### What this exercise asks
[a] Translate this sentence from "Adam's Story" into Spanish: "The mattresses were put into thick cotton anti-allergy bags."
[b] Write a continuation of "Adam's Story," the account of a boy's dust mite allergy, picking up after its final sentence.

### Passage provided

Adam’s Story

Adam is a healthy and happy little boy who lives by the sea with his mum, dad and big sister. When he was just a year old his mum noticed that he had woken up with a slight noise coming from his chest, which she thought could be the start of a chest infection. It was Saturday morning and she booked an appointment to see a doctor. He couldn’t hear any sound at that time, but prescribed an inhaler. The family collected the inhaler and took Adam home. Adam became sleepy and his breathing changed again. This time an ambulance was called – Adam was only a year old and the paramedics said that he was working hard to breath. He was rushed by ambulance to the hospital where the doctors gave him oxygen and steroids until the next day, when he woke up as if nothing had happened. When his mum asked what had caused this she was told it was just a virus and that there were other children who had been brought in with the same thing. Adam was put on daily medication alongside inhalers. A few months later Adam became asthmatic during the night. His symptoms were managed with the inhaler and his parents stayed up through the night to monitor him. What had caused this? They had temporarily been using a different vacuum. Adam’s mum suspected that Adam had a dust allergy. She insisted that he be allergy tested. His results came back – He was highly allergic to dust mites (top of the scale).   His mum had already taken steps to improve things for Adam and had seen excellent results. Cushions were removed from the home. The vacuum was upgraded to one that had a Hepa filter so that the tiny dust mite faeces that cause the reaction were not blown back onto the carpet when vacuuming. The mattresses were put into thick cotton anti-allergy bags. Duvets and pillows were covered in thick cotton antiallergy protectors. Beds were made and then opened up to be aired during the day. Surfaces were cleaned with damp cloths rather than dusters. His sister’s soft toys, the sofa and even the curtains were vacuumed too.

### Data extracts
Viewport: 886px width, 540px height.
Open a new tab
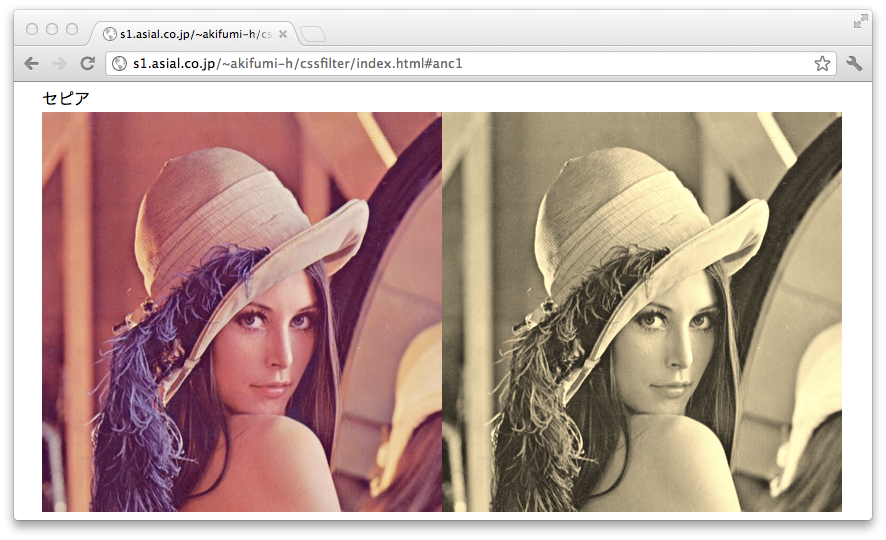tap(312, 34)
--
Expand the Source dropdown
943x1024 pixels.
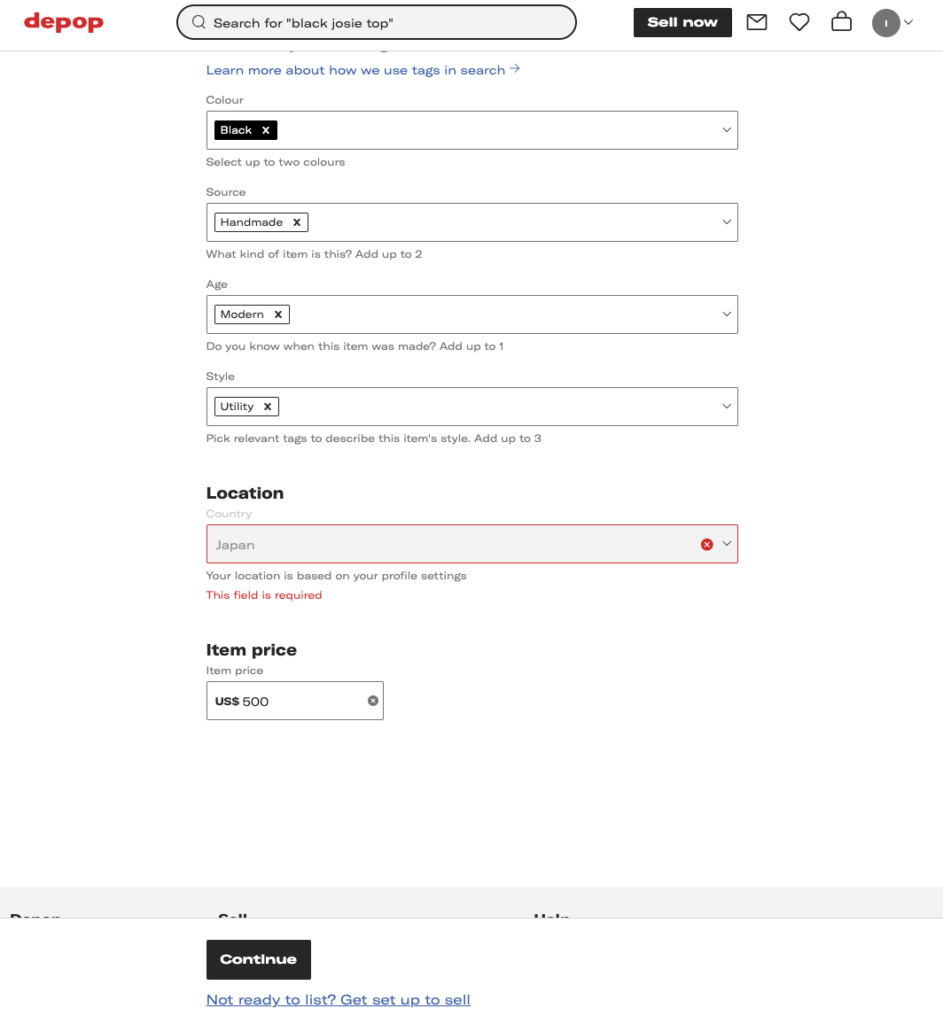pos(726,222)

### Answer list
[a] Los colchones se metieron en fundas antialérgicas de algodón grueso.

[b]
Everything was going well, then his mum got a call from his nursery to say that Adam had become asthmatic and they had given him his inhaler. His mum thought about this. Asthma is an allergy response – what had caused it? The nursery used low filtration vacuum cleaners. She asked that they upgrade them to one with a Hepa filter. Again Adam’s symptoms went away. Adam’s mum is a biology teacher at the local secondary school, she teaches that asthma is an allergy response as part of the GCSE curriculum – but most children are not allergy tested in this country, they are simply given inhalers. She recalls picking her daughter up on the last day of the school year and seeing a teacher go round and hand back inhalers from a box to parents. This condition is common and yet it can have devastating consequences. Teachers are well informed about food and bee sting allergies, but when it comes to air borne allergies there is an obvious gap in knowledge. She says that when you have experienced your child unresponsive and struggling to breath in hospital you get a wake up call that this is serious. Knowledge is power and as such people need to be given the information that they need to make positive changes.